■ **DIRECTION A**
Reproduce, verbatim, the rows below from the line with "You are a GUI" up to and including the line with "point(11,255)", omitting the pictures.

■ **SELECTED TEXT**
··········

Sexual harassment in employment is recognized as a form of sex discrimination. Sex discrimination is prohibited under Title VII of the Civil Rights Act of 1964. Under Title VII sexual harassment is defined as unwelcome sexual advances, requests for sexual favors, and other verbal or physical conduct of a sexual nature when (1) submission to such conduct is made either explicitly or implicitly a term or condition of an individual's employment, (2) submission to, or rejection of such conduct by an individual is used as the basis for employment decisions affecting such individual, or (3) such conduct has the purpose or effect of unreasonably interfering with an individual's work performance or creating an intimidating, hostile, or offensive working environment.1
Prior to two U.S. Supreme Court cases decided in June, 1998, and discussed later in this chapter, the courts recognized two forms of sexual harassment claims: the "quid pro quo" claim and the "hostile environment" claim. The 1998 cases made some adjustment to the use of the terms quid pro quo and hostile environment.
Quid pro quo. The quid pro quo claim involves cases where a supervisor is requesting sexual favors for job benefits. In other words, quid pro quo sexual harassment occurs when a supervisor offers certain benefits in exchange for sexual favors from the employee. Elements of a quid pro quo claim include:
- 1. the employee was a member of a protected class.
2. the employee was subjected to unwelcome conduct.
3. the harassment complained of was of a sexual nature or was directed toward one sex or another.
4. submission to the unwelcome conduct was a condition to receiving job benefits.
5. harassment by employer or agent of employer.
Hostile Environment. The hostile environment claim involves unwelcome behavior of a sexual nature which creates an intimidating, hostile, or offensive work environment or has the effect of unreasonably interfering with an individual's work performance. Elements of a hostile environment claim include:
- 1. the employee was a member of a protected class,
2. the employee was subject to unwelcome sexual harassment in the workplace,
3. the harassment was based upon sex,
4. the harassment affected a term, condition or privilege of employment, and
5. the employer knew or should have known of the harassment and failed to take prompt and appropriate remedial action.

··········

■ **DATA SECTION**
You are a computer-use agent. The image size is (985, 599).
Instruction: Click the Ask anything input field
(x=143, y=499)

··········

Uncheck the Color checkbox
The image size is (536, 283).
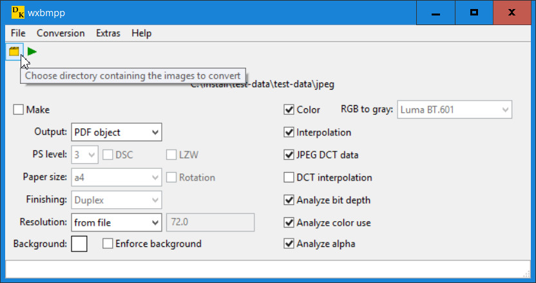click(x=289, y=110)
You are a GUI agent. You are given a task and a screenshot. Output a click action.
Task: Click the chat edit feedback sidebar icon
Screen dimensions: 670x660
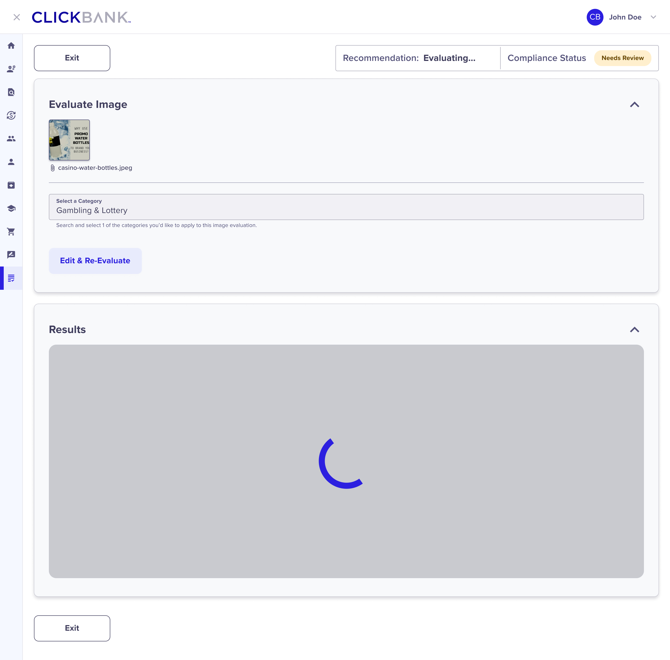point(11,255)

··········

■ **DIRECTION B**
Copy verbatim the part of the passage on sexual harassment above from "Quid pro quo." up to and including "agent of employer.".

■ **RESPONSE A**
You are a GUI agent. You are given a task and a screenshot. Output a click action.
Task: Click the chat edit feedback sidebar icon
Screen dimensions: 670x660
point(11,255)

■ **RESPONSE B**
Quid pro quo. The quid pro quo claim involves cases where a supervisor is requesting sexual favors for job benefits. In other words, quid pro quo sexual harassment occurs when a supervisor offers certain benefits in exchange for sexual favors from the employee. Elements of a quid pro quo claim include:
- 1. the employee was a member of a protected class.
2. the employee was subjected to unwelcome conduct.
3. the harassment complained of was of a sexual nature or was directed toward one sex or another.
4. submission to the unwelcome conduct was a condition to receiving job benefits.
5. harassment by employer or agent of employer.